Lay out the records below, starting at the line containing "Screen dimensions: 744x798" and ending at the line containing "Click the play", as a two-column CSV with the headers text and answer. Give one row per record, with each field in quotation marks and any line breaks replaced by spaces.

-- Start INPUT DATA --

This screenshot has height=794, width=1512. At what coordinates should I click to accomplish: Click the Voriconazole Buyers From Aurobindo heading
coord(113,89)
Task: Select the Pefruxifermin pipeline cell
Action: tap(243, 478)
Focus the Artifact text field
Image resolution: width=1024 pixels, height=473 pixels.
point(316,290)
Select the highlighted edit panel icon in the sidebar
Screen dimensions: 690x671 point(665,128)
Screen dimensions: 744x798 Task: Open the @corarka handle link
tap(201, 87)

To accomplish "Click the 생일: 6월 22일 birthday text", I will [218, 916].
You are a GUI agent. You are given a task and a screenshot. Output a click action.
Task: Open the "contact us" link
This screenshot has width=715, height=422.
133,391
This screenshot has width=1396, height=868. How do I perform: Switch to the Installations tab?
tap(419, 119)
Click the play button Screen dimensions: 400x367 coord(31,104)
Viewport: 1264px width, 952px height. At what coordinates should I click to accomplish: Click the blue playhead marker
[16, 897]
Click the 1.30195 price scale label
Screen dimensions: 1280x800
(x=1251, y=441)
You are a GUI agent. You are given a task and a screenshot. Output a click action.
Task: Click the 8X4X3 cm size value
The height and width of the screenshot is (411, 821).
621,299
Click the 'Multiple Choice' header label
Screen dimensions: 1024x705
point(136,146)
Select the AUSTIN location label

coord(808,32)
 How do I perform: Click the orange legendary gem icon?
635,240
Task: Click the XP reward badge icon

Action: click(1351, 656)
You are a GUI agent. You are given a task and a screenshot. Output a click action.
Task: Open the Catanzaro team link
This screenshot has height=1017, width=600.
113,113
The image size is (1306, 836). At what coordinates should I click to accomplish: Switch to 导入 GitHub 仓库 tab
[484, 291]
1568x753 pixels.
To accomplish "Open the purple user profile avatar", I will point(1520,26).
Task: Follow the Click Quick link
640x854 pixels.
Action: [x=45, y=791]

-- End INPUT DATA --

• [RESULT OF THE EXERCISE]:
text,answer
"Screen dimensions: 744x798 Task: Open the @corarka handle link","tap(201, 87)"
"To accomplish ""Click the 생일: 6월 22일 birthday text"",","I will [218, 916]."
"You are a GUI agent. You are given a task and a screenshot. Output a click action. Task: Open the ""contact us"" link This screenshot has width=715, height=422.","133,391"
"This screenshot has width=1396, height=868. How do I perform: Switch to the Installations tab?","tap(419, 119)"
"Click the play button Screen dimensions: 400x367","coord(31,104)"